By Faith Barbara N Ruhinda updated at 1321 EAT on Monday 21 April 2025

Francis was the first Pope from the Americas or the Southern Hemisphere. Not since Syrian-born Gregory III died in 741 had there been a non-European Bishop of Rome.
He was also the first Jesuit to be elected to the throne of St Peter – Jesuits were historically looked on with suspicion by Rome.
His predecessor, Benedict XVI, was the first Pope to retire voluntarily in almost 600 years and for almost a decade the Vatican Gardens hosted two popes.
Many Catholics had assumed the new pontiff would be a younger man – but Cardinal Bergoglio of Argentina was already in his seventies when he became Pope in 2013.
He had presented himself as a compromise candidate: appealing to conservatives with orthodox views on sexual matters while attracting the reformers with his liberal stance on social justice.
It was hoped his unorthodox background would help rejuvenate the Vatican and reinvigorate its holy mission.
But within the Vatican bureaucracy some of Francis’s attempts at reform met with resistance and his predecessor, who died in 2022, remained popular among traditionalists.
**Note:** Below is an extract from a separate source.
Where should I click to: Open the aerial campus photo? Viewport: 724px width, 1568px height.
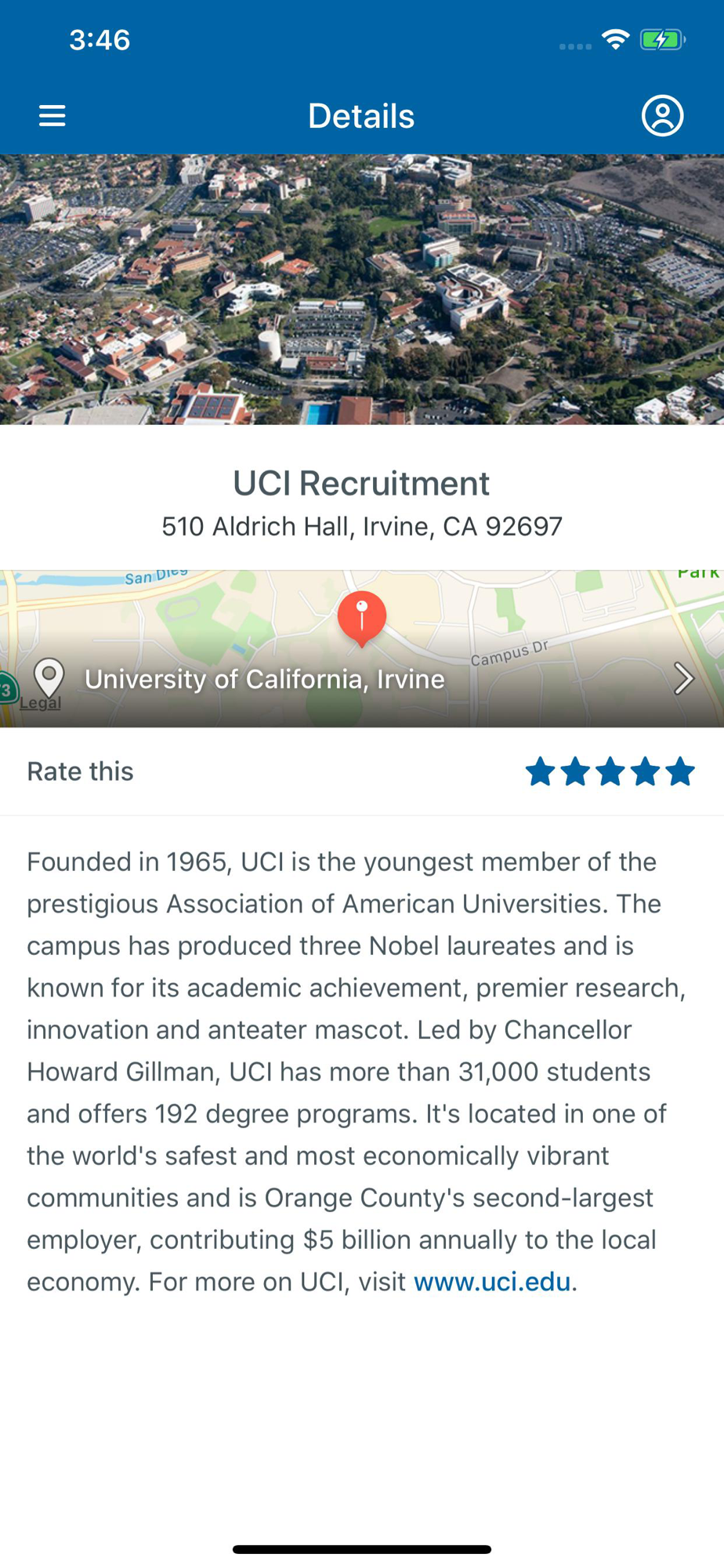point(362,289)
From the moment of his election, Francis indicated he would do things differently. He received his cardinals informally and standing – rather than seated on the papal throne.
On 13 March 2013, Pope Francis emerged on the balcony overlooking St Peter’s Square.
Clad simply in white, he bore a new name which paid homage to St Francis of Assisi, the 13th Century preacher and animal lover.
He was determined to favour humility over pomp and grandeur. He shunned the papal limousine and insisted on sharing the bus taking other cardinals home.
The new Pope set a moral mission for the 1.2 billion-strong flock. “Oh, how I would like a poor Church, and for the poor,” he remarked.
His last act as head of the Catholic Church was to appear on Easter Sunday on the balcony of St Peter’s Square, waving at thousands of worshippers after weeks in hospital with double pneumonia.
Jorge Mario Bergoglio was born in Buenos Aires, Argentina, on 17 December 1936 – the eldest of five children. His parents had fled their native Italy to escape the evils of fascism.
He enjoyed tango dancing and became a supporter of his local football club, San Lorenzo.
He was lucky to escape with his life after an initial and serious bout of pneumonia, undergoing an operation to remove part of a lung. It would leave him susceptible to infection throughout his life.
As an elderly man he also suffered from pain in his right knee, which he described as a “physical humiliation”.
The young Bergoglio worked as a nightclub bouncer and floor sweeper, before graduating as a chemist.
At a local factory, he worked closely with Esther Ballestrino, who campaigned against Argentina’s military dictatorship. She was tortured, her body never found.
He became a Jesuit, studied philosophy and taught literature and psychology. Ordained a decade later, he won swift promotion, becoming provincial superior for Argentina in 1973.
He was accused of involvement in the military kidnapping of two priests during Argentina’s Dirty War, a period when thousands of people were tortured or killed, or disappeared, from 1976 to 1983.
The two priests were tortured but eventually found alive – heavily sedated and semi-naked.
Bergoglio faced charges of failing to inform the authorities that their work in poor neighbourhoods had been endorsed by the Church. This, if true, had abandoned them to the death squads. It was an accusation he flatly denied, insisting he had worked behind the scenes to free them.
Asked why he did not speak out, he reportedly said it was too difficult. In truth – at 36 years old – he found himself in a chaos that would have tried the most seasoned leader. He certainly helped many who tried to flee the country.
He also had differences with fellow Jesuits who believed Bergoglio lacked interest in liberation theology – that synthesis of Christian thought and Marxist sociology which sought to overthrow injustice. He, by contrast, preferred a gentler form of pastoral support.

He was named Auxiliary Bishop of Buenos Aires in 1992 and then became Archbishop.
Pope John Paul II made him a cardinal in 2001 and he took up posts in the Church’s civil service, the Curia.
He cultivated a reputation as a man of simple tastes, eschewing many of the trappings of a senior cleric. He usually flew economy and preferred to wear the black gown of a priest – rather than the red and purple of his new position.
In his sermons, he called for social inclusion and criticised governments that failed to pay attention to the poorest in society.
As Pope, he made great efforts to heal the thousand-year rift with the Eastern Orthodox Church. In recognition, for the first time since the Great Schism of 1054, the Patriarch of Constantinople attended the installation of a new Bishop of Rome
Francis worked with Anglicans, Lutherans and Methodists and persuaded the Israeli and Palestinian presidents to join him to pray for peace.
After attacks by Muslim militants, he said it was not right to identify Islam with violence. “If I speak of Islamic violence, then I have to speak of Catholic violence too,” he declared.